- _STATED TASK_
Reproduce every one of the records that follow, swapping each occurrence of "column header" for "column heading" and leaving everything else untouched.

=== EXTRACTED ENTRIES ===

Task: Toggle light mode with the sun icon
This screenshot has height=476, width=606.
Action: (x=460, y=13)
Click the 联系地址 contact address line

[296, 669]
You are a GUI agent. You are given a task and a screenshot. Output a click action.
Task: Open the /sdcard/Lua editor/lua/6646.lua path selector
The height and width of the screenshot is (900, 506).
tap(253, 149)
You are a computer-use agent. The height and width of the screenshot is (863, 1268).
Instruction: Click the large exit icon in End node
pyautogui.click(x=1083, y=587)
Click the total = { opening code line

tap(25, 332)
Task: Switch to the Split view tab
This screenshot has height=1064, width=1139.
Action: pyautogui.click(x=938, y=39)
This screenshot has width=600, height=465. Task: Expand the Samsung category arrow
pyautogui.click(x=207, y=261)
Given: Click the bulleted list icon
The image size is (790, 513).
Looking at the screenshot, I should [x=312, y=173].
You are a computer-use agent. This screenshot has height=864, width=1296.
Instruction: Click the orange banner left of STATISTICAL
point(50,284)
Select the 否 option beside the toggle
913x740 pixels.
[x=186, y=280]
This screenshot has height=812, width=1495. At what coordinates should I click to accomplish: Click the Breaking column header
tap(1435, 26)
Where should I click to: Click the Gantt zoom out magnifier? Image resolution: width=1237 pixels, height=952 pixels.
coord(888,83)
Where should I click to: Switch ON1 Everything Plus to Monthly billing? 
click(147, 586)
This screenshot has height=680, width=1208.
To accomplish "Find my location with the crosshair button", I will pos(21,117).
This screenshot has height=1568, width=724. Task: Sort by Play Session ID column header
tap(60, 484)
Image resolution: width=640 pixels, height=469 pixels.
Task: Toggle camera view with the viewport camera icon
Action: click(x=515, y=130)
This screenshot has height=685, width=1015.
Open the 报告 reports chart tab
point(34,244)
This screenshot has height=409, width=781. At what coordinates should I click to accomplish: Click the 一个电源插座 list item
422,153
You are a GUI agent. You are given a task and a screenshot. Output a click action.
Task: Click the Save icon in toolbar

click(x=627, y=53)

===

- _THE COMPLETED TASK_
Task: Toggle light mode with the sun icon
This screenshot has height=476, width=606.
Action: (x=460, y=13)
Click the 联系地址 contact address line

[296, 669]
You are a GUI agent. You are given a task and a screenshot. Output a click action.
Task: Open the /sdcard/Lua editor/lua/6646.lua path selector
The height and width of the screenshot is (900, 506).
tap(253, 149)
You are a computer-use agent. The height and width of the screenshot is (863, 1268).
Instruction: Click the large exit icon in End node
pyautogui.click(x=1083, y=587)
Click the total = { opening code line

tap(25, 332)
Task: Switch to the Split view tab
This screenshot has height=1064, width=1139.
Action: pyautogui.click(x=938, y=39)
This screenshot has width=600, height=465. Task: Expand the Samsung category arrow
pyautogui.click(x=207, y=261)
Given: Click the bulleted list icon
The image size is (790, 513).
Looking at the screenshot, I should [x=312, y=173].
You are a computer-use agent. This screenshot has height=864, width=1296.
Instruction: Click the orange banner left of STATISTICAL
point(50,284)
Select the 否 option beside the toggle
913x740 pixels.
[x=186, y=280]
This screenshot has height=812, width=1495. At what coordinates should I click to accomplish: Click the Breaking column heading
tap(1435, 26)
Where should I click to: Click the Gantt zoom out magnifier? Image resolution: width=1237 pixels, height=952 pixels.
coord(888,83)
Where should I click to: Switch ON1 Everything Plus to Monthly billing? 
click(147, 586)
This screenshot has height=680, width=1208.
To accomplish "Find my location with the crosshair button", I will pos(21,117).
This screenshot has height=1568, width=724. Task: Sort by Play Session ID column heading
tap(60, 484)
Image resolution: width=640 pixels, height=469 pixels.
Task: Toggle camera view with the viewport camera icon
Action: click(x=515, y=130)
This screenshot has height=685, width=1015.
Open the 报告 reports chart tab
point(34,244)
This screenshot has height=409, width=781. At what coordinates should I click to accomplish: Click the 一个电源插座 list item
422,153
You are a GUI agent. You are given a task and a screenshot. Output a click action.
Task: Click the Save icon in toolbar

click(x=627, y=53)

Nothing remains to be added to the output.